## Required action
Taking the line with "Where should I" as the first and the line with "Task: Select the QC8250 chipset box" as the last, set down the lines below exactly, pictures excluded.
Segment Start: Records
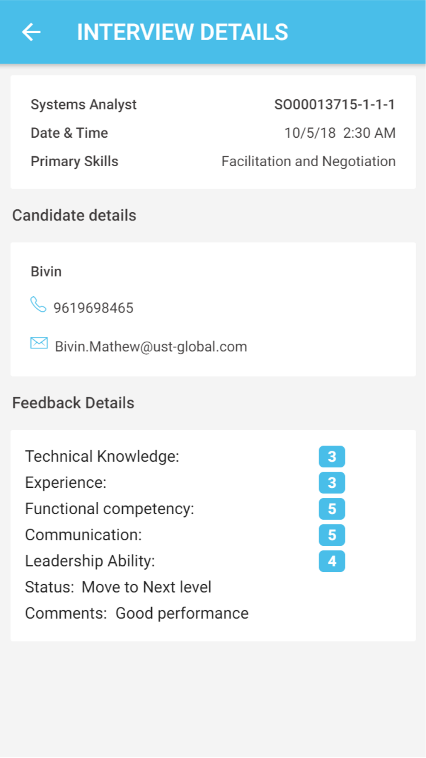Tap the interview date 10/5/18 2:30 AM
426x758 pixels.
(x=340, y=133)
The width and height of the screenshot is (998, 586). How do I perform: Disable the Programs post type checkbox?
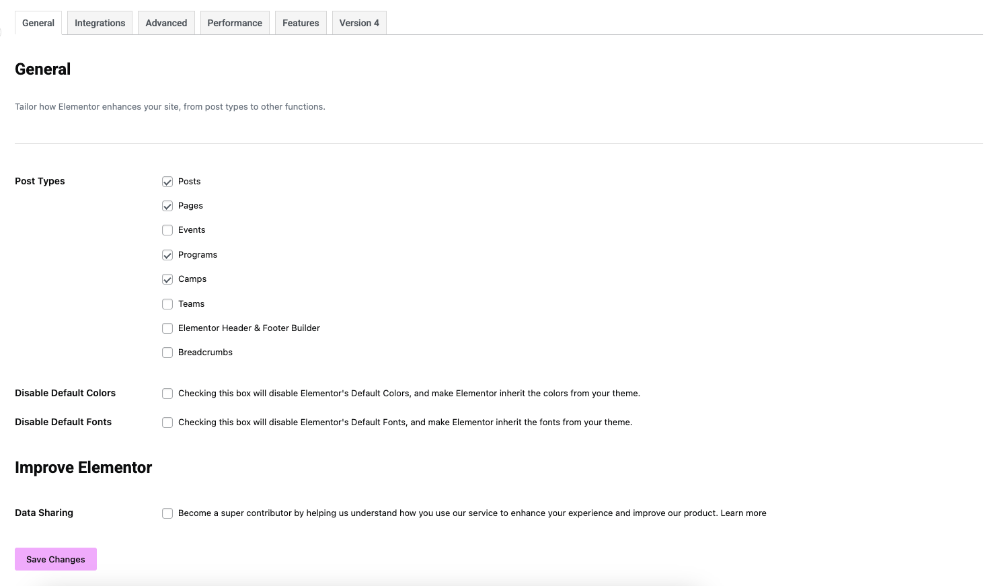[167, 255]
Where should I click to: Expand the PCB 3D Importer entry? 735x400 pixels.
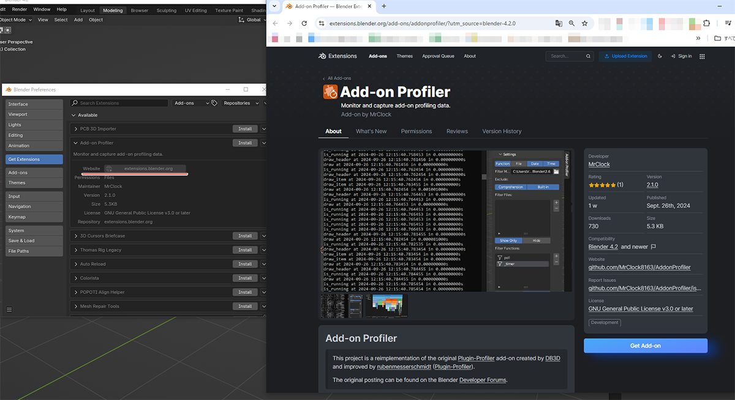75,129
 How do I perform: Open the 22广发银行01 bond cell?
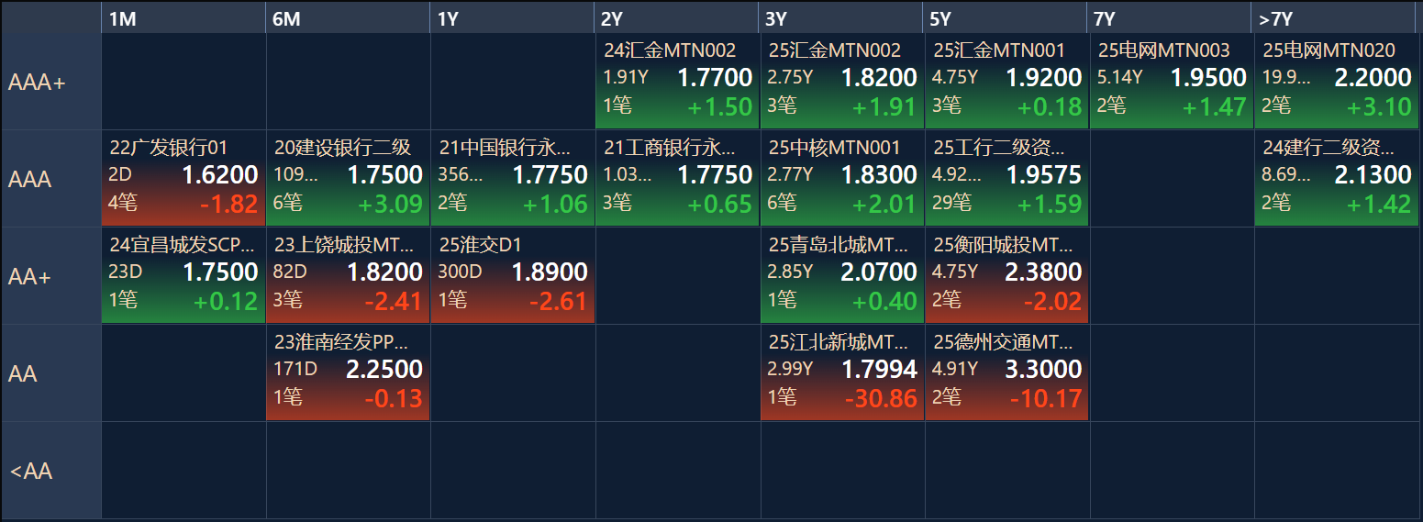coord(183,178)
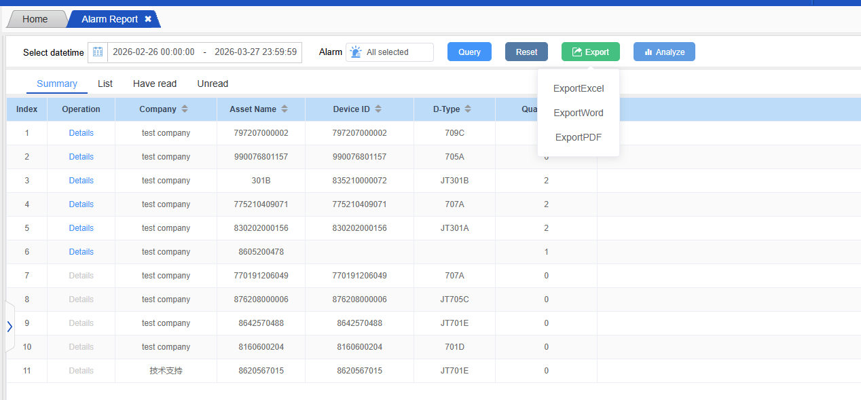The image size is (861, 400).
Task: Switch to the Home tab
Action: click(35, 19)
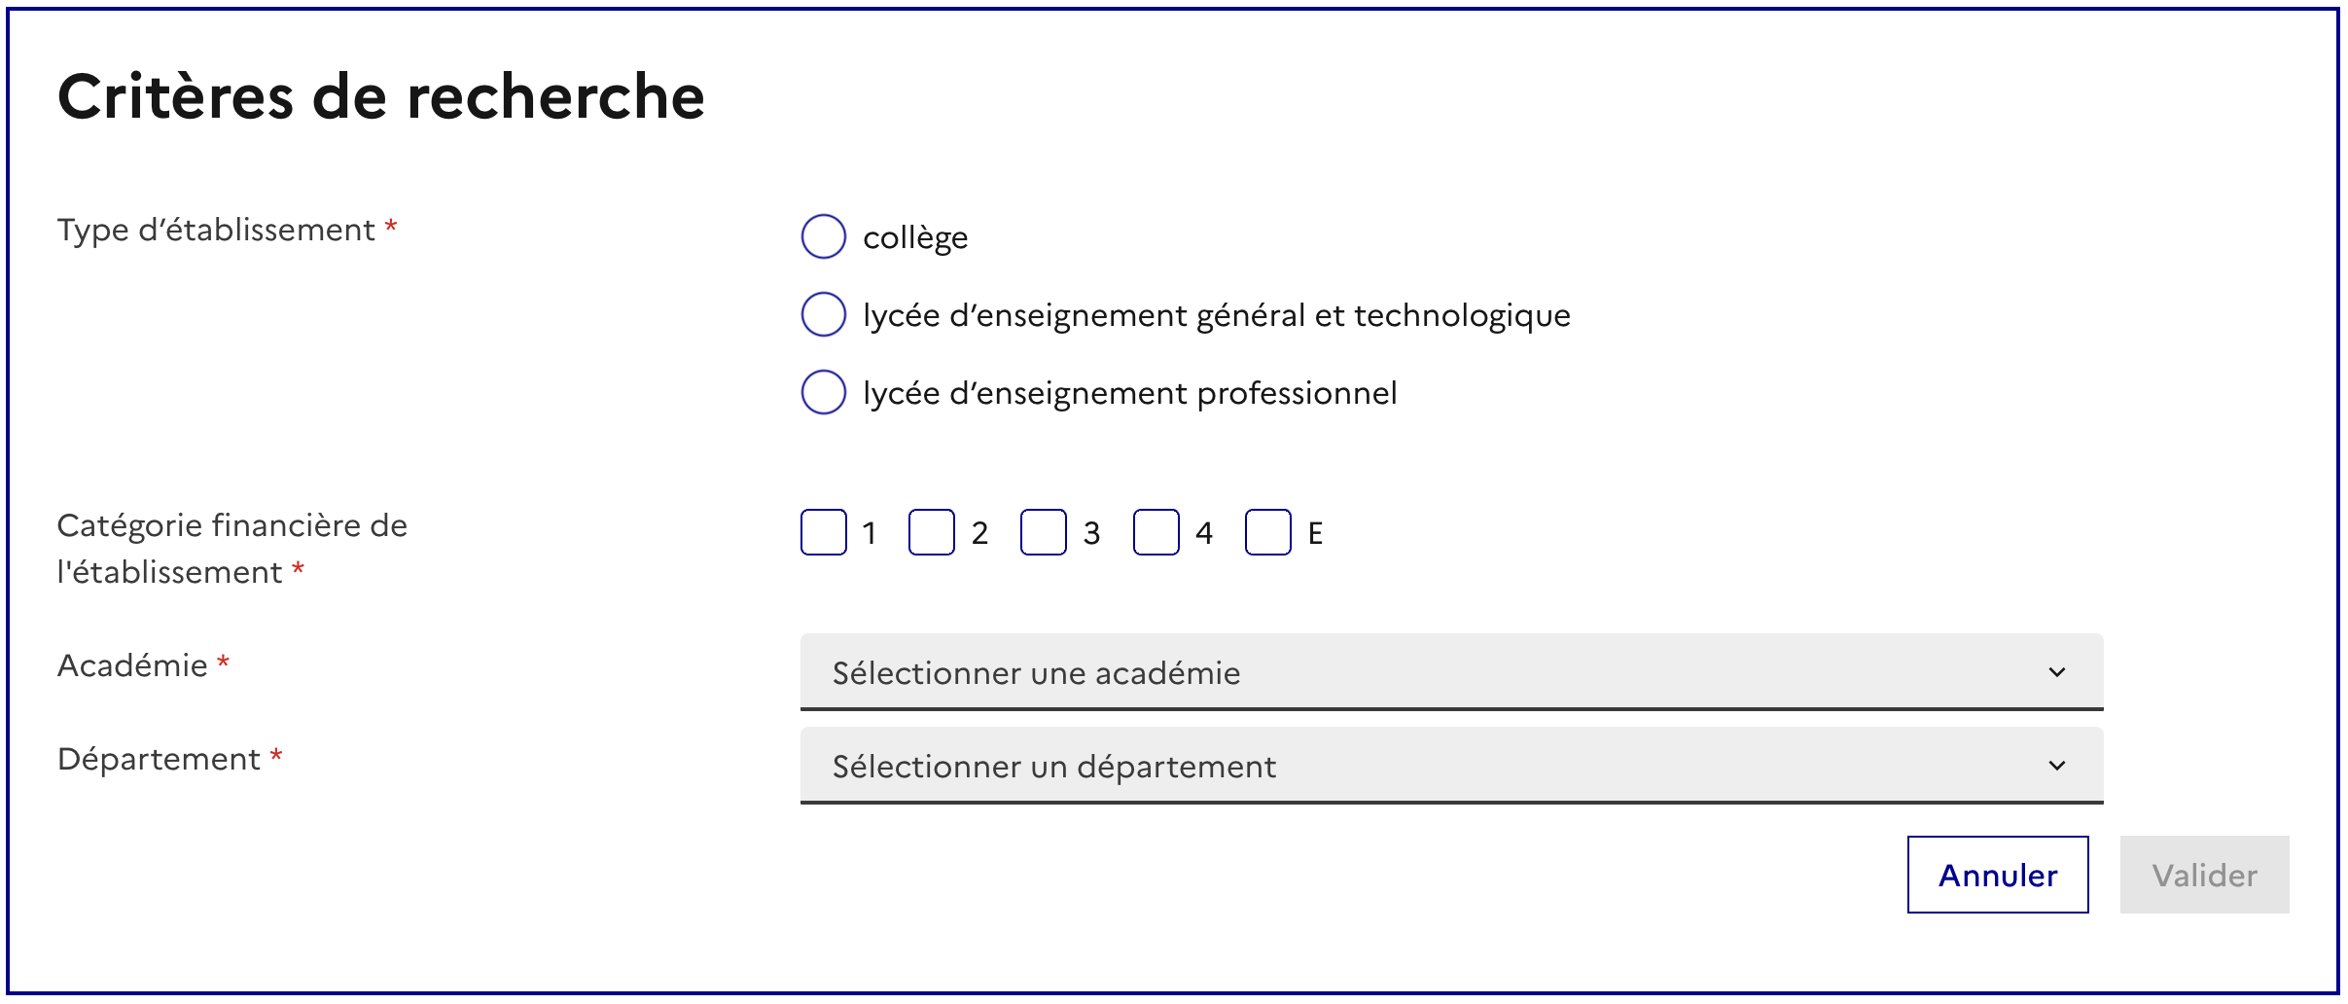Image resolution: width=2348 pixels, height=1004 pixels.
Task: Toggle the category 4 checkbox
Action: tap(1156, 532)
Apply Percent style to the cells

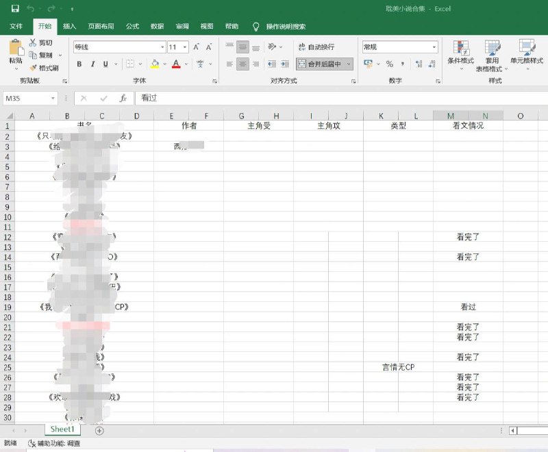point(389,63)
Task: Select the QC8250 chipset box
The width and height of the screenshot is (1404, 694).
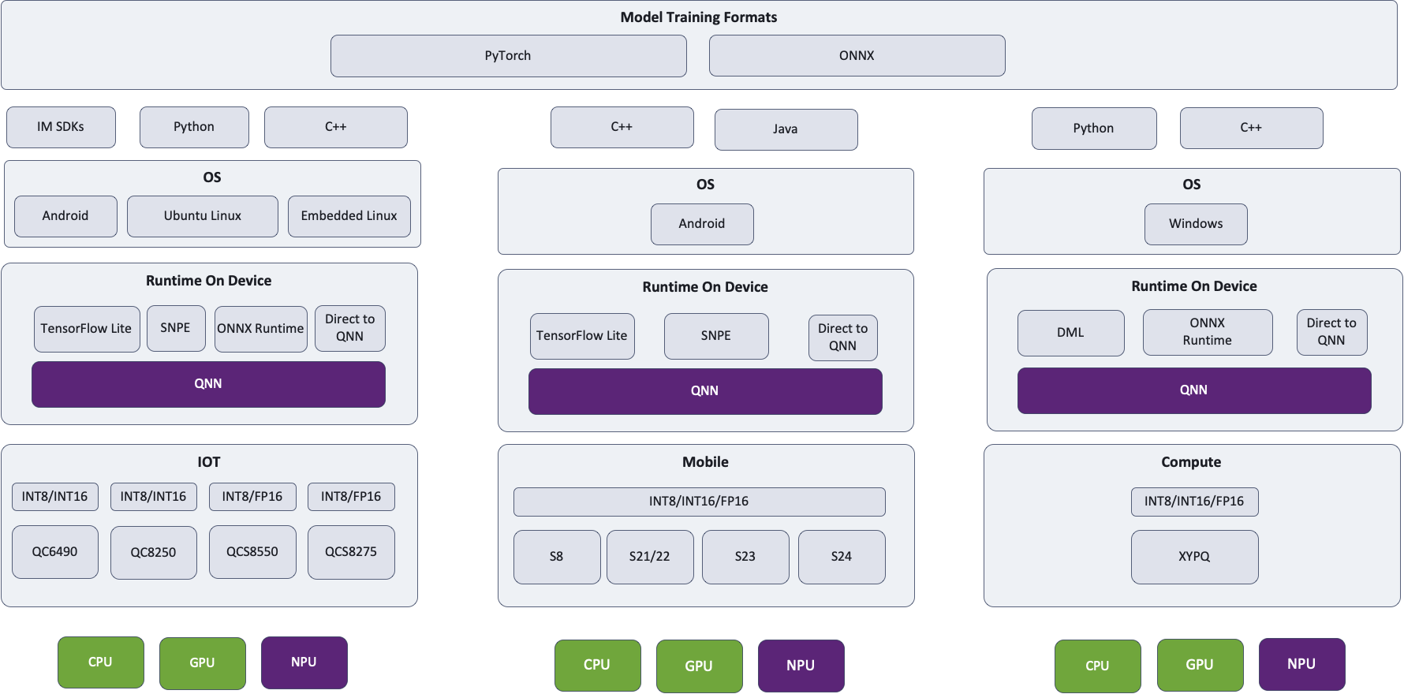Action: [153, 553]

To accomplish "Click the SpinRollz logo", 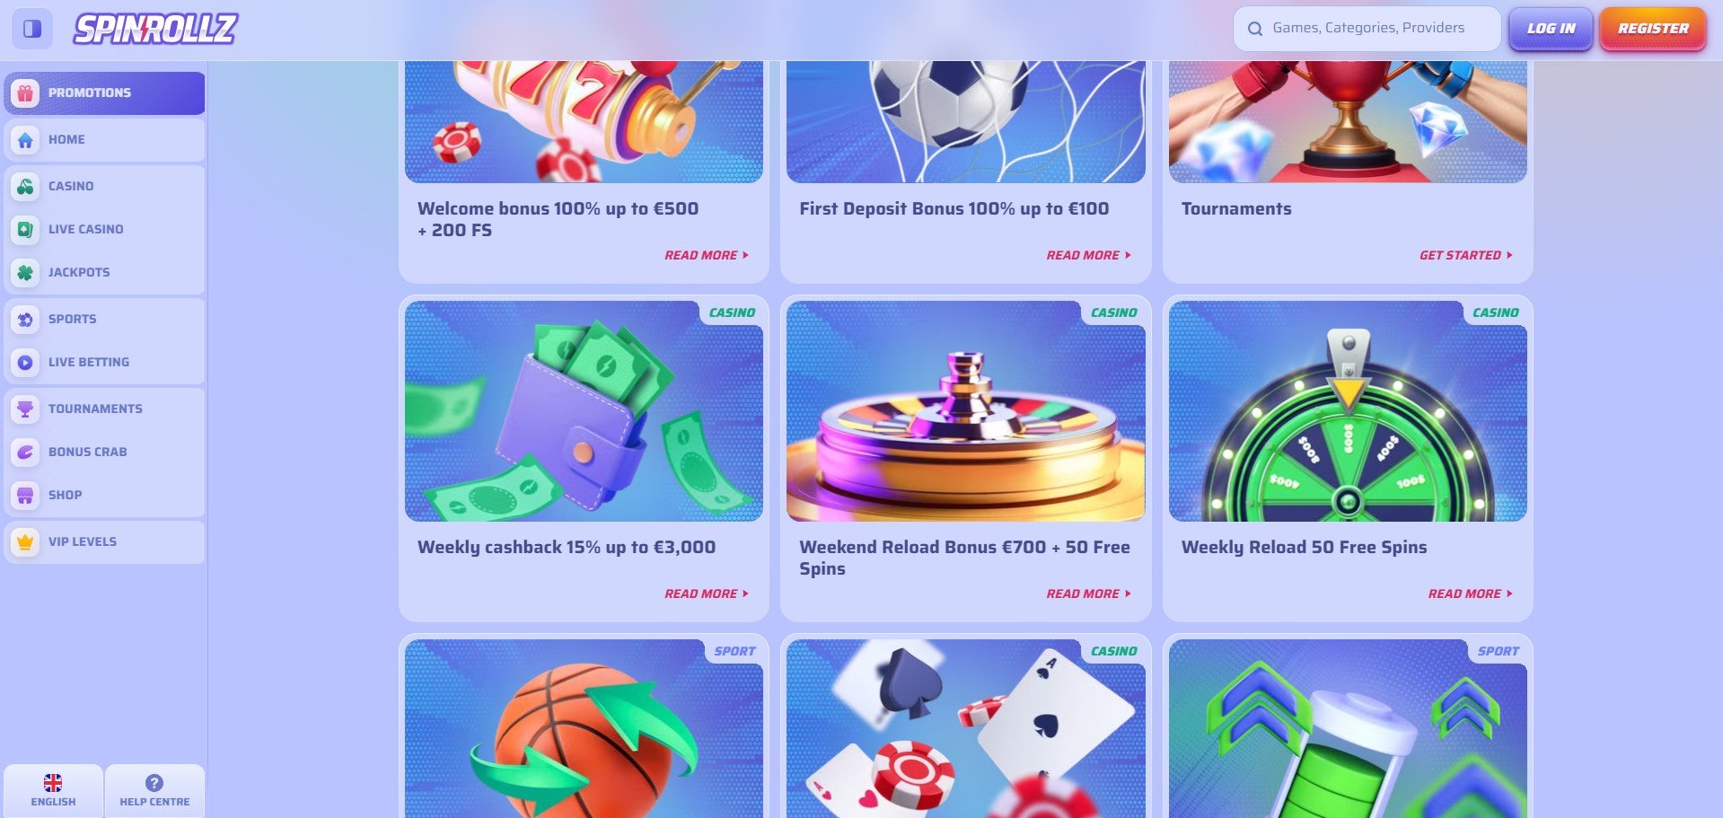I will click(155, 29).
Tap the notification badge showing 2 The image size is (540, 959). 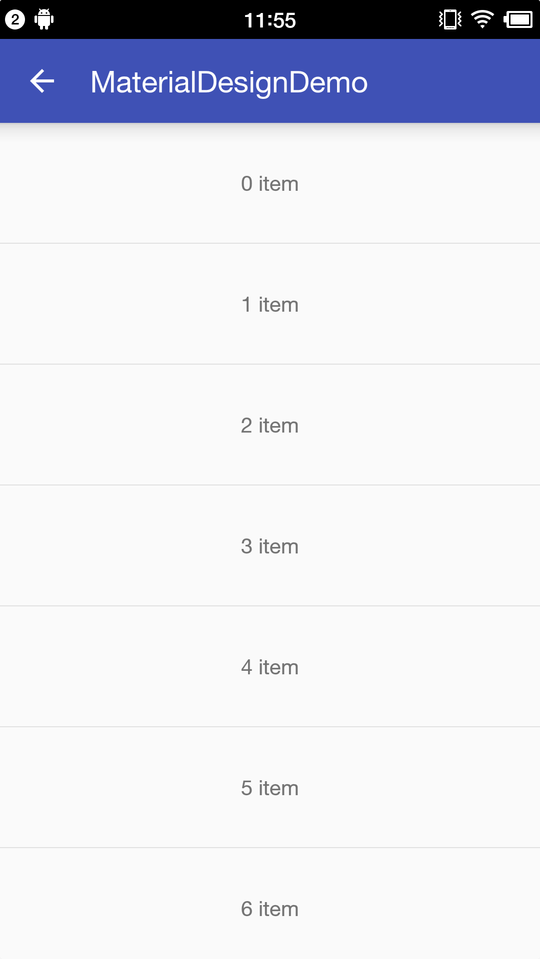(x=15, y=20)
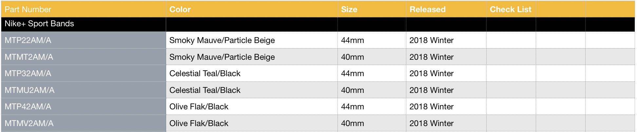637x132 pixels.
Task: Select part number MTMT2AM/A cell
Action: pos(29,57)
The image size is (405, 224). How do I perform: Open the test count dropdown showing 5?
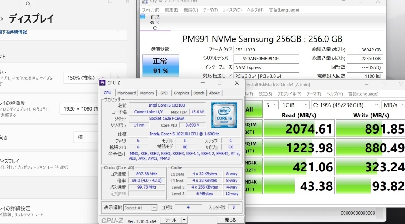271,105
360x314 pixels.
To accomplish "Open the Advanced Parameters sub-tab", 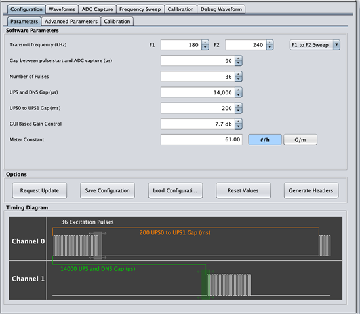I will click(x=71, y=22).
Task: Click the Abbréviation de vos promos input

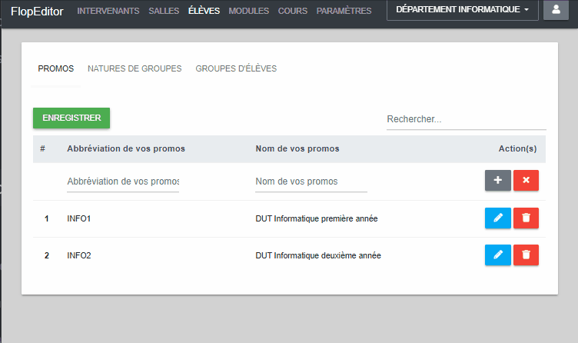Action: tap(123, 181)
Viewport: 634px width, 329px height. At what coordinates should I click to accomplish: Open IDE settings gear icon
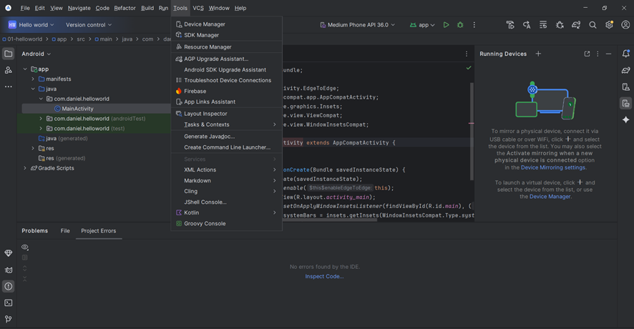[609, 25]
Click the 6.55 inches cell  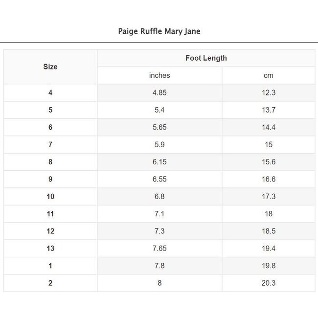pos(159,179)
Segment End: Records
## Written answer
Where should I click to: Expand the PCB 3D Importer entry? 735x400 pixels.
75,129
 How do I perform: Open the 22广发银行01 bond cell?
coord(183,178)
The image size is (861, 400).
Task: Switch to the Home tab
Action: click(35, 19)
Image resolution: width=2348 pixels, height=1004 pixels.
Task: Toggle the category 4 checkbox
Action: tap(1156, 532)
Apply Percent style to the cells

point(389,63)
Task: Select the QC8250 chipset box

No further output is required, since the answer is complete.